Jojo Rabbit leva a comédia à guerra

por Marcelo Seabra

Para seguir o nazismo, precisaria ser alguém bem maligno, você pode pensar. Mas sabemos que nazistas não têm chifres ou rabos pontudos – basta ir a qualquer lugar bem movimentado e olhar para os lados. Eles se parecem fisicamente com você. E, também como você, nasceram crianças. A comédia frequentemente é usada para críticas poderosas e é isso que temos em Jojo Rabbit (2019). É através dos olhos de um garotinho de 10 anos que vemos o horror do regime que levou a humanidade à Segunda Grande Guerra.

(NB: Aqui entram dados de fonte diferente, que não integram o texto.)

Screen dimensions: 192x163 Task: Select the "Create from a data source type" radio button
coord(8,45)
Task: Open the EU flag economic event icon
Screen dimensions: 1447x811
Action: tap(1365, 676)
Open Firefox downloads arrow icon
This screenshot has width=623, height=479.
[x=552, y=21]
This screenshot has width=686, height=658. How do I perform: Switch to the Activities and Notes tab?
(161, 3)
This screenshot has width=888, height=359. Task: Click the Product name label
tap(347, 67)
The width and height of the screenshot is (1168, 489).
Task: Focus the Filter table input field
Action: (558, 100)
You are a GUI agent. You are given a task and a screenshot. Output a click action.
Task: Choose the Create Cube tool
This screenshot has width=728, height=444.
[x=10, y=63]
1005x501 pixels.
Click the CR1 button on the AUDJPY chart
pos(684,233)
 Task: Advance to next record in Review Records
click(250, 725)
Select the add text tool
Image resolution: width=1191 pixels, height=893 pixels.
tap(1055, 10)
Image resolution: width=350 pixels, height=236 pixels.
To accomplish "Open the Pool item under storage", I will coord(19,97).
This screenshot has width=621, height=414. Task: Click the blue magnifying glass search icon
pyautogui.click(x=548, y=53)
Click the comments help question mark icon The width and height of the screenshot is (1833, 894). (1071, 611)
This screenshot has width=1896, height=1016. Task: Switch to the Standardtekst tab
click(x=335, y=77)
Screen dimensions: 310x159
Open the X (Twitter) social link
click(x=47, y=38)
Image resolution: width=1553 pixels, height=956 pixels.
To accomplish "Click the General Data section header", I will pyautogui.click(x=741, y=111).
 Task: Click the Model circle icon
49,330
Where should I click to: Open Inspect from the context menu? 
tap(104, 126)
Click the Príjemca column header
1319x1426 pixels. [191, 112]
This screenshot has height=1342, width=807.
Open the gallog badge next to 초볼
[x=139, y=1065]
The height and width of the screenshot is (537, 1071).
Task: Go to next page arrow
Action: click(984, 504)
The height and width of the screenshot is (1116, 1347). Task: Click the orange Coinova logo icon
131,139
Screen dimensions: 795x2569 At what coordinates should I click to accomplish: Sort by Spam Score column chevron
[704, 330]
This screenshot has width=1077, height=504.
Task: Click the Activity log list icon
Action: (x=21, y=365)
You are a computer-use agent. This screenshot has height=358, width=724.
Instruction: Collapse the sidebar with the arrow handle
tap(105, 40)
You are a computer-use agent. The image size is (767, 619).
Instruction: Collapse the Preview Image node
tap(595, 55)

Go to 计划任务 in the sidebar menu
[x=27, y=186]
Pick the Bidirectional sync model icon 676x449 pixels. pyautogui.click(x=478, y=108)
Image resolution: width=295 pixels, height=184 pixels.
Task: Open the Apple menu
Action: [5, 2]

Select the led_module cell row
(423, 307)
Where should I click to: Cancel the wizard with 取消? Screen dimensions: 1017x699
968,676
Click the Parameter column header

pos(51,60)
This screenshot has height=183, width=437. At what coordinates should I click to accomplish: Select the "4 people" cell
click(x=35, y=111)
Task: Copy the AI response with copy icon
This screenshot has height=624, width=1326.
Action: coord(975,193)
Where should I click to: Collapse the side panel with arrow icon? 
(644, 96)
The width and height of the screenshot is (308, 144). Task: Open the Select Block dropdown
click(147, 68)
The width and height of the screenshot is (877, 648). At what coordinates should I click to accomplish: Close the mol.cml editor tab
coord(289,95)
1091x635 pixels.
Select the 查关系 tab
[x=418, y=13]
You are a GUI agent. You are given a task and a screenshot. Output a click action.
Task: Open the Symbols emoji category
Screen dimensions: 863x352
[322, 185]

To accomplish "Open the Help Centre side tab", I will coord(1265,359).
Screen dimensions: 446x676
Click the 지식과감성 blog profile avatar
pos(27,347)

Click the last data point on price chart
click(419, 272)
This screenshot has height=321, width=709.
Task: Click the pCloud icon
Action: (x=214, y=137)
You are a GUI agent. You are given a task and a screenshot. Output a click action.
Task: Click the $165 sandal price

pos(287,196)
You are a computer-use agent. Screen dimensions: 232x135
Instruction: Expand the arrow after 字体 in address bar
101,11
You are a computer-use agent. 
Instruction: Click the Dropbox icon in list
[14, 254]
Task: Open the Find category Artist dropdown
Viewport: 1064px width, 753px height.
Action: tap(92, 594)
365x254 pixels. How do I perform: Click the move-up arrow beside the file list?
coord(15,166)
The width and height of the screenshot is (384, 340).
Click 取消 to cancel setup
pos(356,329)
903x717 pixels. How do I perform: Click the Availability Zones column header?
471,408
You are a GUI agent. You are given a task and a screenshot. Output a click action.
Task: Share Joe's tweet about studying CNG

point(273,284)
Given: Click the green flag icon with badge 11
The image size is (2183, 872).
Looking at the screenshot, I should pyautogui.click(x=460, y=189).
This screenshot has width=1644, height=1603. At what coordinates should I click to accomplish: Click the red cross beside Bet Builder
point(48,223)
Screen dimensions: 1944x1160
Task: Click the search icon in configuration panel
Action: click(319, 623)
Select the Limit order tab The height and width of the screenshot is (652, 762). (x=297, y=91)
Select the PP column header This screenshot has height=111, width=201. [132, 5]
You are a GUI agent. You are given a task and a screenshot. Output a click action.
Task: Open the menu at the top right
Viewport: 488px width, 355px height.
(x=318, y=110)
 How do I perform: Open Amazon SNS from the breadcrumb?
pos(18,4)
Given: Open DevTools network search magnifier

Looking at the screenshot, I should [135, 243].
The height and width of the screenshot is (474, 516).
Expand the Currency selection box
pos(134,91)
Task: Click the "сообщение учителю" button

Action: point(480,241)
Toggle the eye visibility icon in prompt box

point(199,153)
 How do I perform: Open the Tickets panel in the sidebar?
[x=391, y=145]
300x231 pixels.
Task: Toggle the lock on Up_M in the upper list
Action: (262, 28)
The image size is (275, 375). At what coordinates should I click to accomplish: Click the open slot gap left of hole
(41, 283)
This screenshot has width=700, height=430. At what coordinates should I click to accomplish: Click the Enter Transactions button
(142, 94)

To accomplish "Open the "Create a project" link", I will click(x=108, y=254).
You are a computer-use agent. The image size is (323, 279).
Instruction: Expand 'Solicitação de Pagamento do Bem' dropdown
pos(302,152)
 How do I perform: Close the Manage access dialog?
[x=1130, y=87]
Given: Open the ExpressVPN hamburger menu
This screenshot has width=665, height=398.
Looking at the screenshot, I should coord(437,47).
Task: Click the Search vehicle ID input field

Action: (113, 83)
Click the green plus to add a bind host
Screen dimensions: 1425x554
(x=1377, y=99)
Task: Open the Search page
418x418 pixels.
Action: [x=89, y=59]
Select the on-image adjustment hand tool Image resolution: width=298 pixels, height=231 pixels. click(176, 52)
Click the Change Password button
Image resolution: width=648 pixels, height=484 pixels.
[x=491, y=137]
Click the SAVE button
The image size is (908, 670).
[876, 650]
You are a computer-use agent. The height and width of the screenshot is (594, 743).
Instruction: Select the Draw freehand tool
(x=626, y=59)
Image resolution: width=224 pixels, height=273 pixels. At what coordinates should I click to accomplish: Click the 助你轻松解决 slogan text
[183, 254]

Ao contrário de A Vida É Bela (La Vita È Bela, 1997), aqui temos o menino totalmente inserido no contexto da guerra. E o diretor e roteirista Taika Waititi (de Thor: Ragnarok, 2017) não ridiculariza Hitler (como Chaplin fez em O Grande Ditador, 1940) ou seus seguidores (como Mel Brooks em Primavera para Hitler, 1967). Ele os mostra como seres humanos que fazem coisas monstruosas e não pensam duas vezes antes de seguirem um pensamento raso e mal construído. Fazia sentido para eles, no contexto em que viviam, e poucos viram necessidade de irem contra. Por isso, chegaram onde chegaram.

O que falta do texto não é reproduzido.